Note that odata.* annotations MUST appear in the payload for cases where actual values are not the same as the computed values and MAY appear otherwise. When odata.* annotations appear in the payload, they MUST be treated as exceptions to the computed values.

Media entities and named stream properties may in addition contain the following annotations:

· odata.mediaReadLink: the link used to read the stream.

· odata.mediaEditLink: the link used to edit/update the stream.

· odata.mediaEtag: the ETag of the stream.

· odata.mediaContentType: the content type of the stream.

3.1.2 odata.metadata=full

The client may specify odata.metadata=full to include all control information explicitly in the payload. The service MUST return all metadata in this case.

The full list of annotations that may appear in an odata.metadata=full response are as follows:

· odata.metadata: the metadata URL of the payload.

· odata.count: the inline count of a set of entities or collection of entity reference links, if requested.

· odata.nextLink: the next link of a set of entities or collection of entity reference links.

· odata.deltaLink: the delta link, if requested, for obtaining changes to the result.

· odata.id: the ID of the entry.

· odata.etag: the ETag of the entry.

· odata.set: the entity set of the entry.

· odata.kind: the kind of object (entry, deleted-entry, link, or deleted-link) represented by the entry.

· odata.readLink: the link used to read the entry.

· odata.editLink: the link used to edit/update the entry.

· odata.navigationLink: the link used to retrieve the values of a navigation property.

· odata.associationLink: the link used to describe the relationship between this entity and related entities.

· odata.type: the type name of the containing object or targeted property. The type annotation is only present if the type of the object or targeted property cannot heuristically determined.

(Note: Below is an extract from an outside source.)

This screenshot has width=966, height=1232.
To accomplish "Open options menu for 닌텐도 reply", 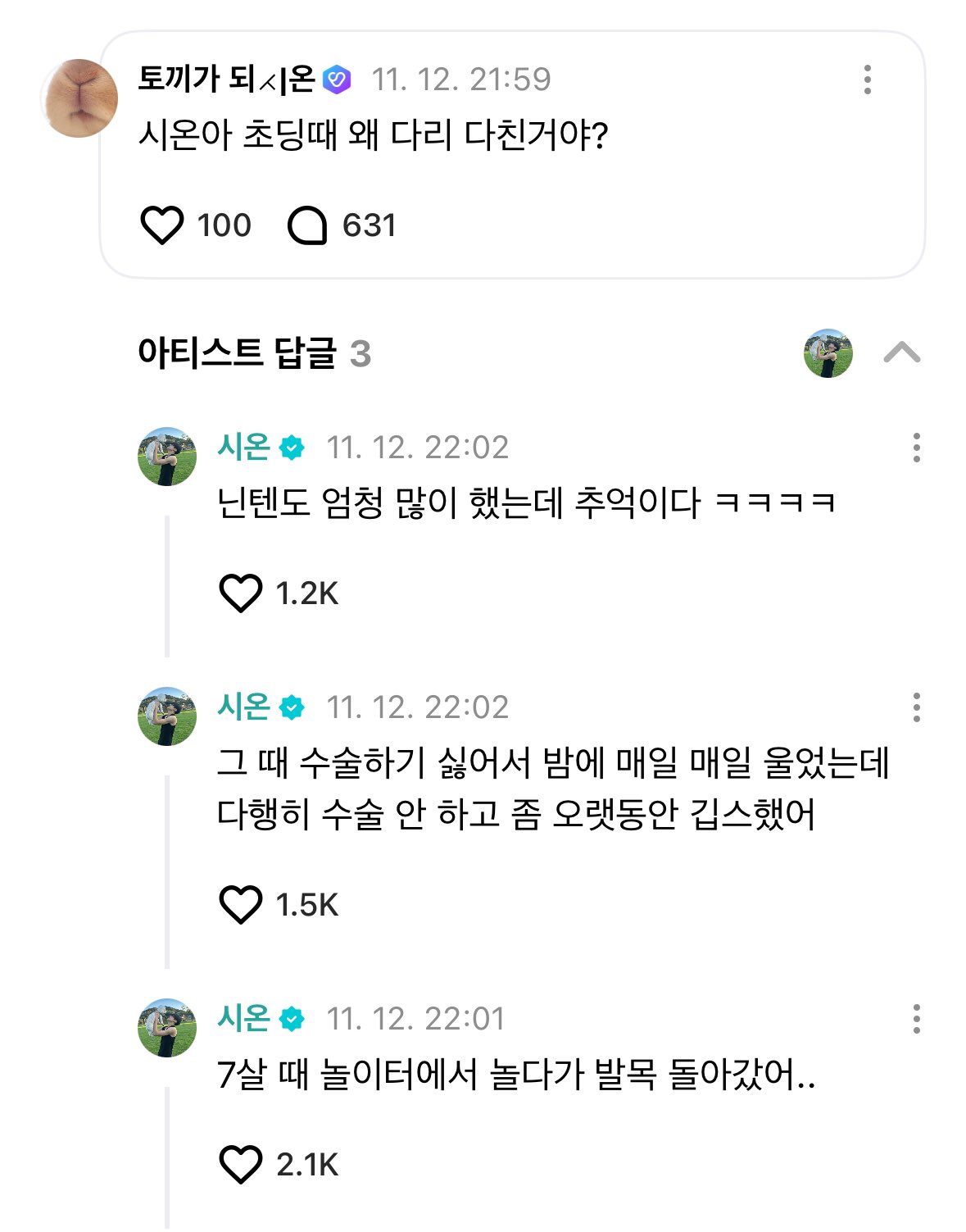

Media entities and named stream properties may in addition contain the following annotations:

· odata.mediaReadLink: the link used to read the stream.

· odata.mediaEditLink: the link used to edit/update the stream.

· odata.mediaEtag: the ETag of the stream.

· odata.mediaContentType: the content type of the stream.

3.1.3 odata.metadata=none

The client can specify odata.metadata=none in order to omit the odata.* annotations.

Note that the odata.nextLink ,odata.count and odata.deltaLink annotations continue to be included, as applicable, even in the odata.metadata=none case.

4 Payload Format

This section describes the representation for OData values in JSON. A request or response body consists of several parts. It contains OData values as part of a larger document. Requests and responses are almost identical; the few existing differences will be explicitly called out in the respective subsections.

4.1 The Content-Type Header

JSON is represented with a Content-Type of application/json.

Requests MAY add the charset parameter to the content type, Allowed values are UTF-8, UTF-16, and UTF-32. If no charset parameter is present, UTF-8 MUST be assumed.

Responses MUST add the odata.metadata parameter with the same value that was specified in the Accept header of the request. If no value was specified in the Accept header, odata.metadata=minimal MUST be used.

Messages MAY add the odata.streaming parameter with a value of true or false, see next section.

4.2 Payload Ordering Constraints

To support streaming scenarios, some payload ordering constraints must be imposed. As some clients (and servers) will not be able to control the order of the JSON properties in the payload or might not care about streaming at all, the payload ordering constraints described in this section are not mandatory for JSON.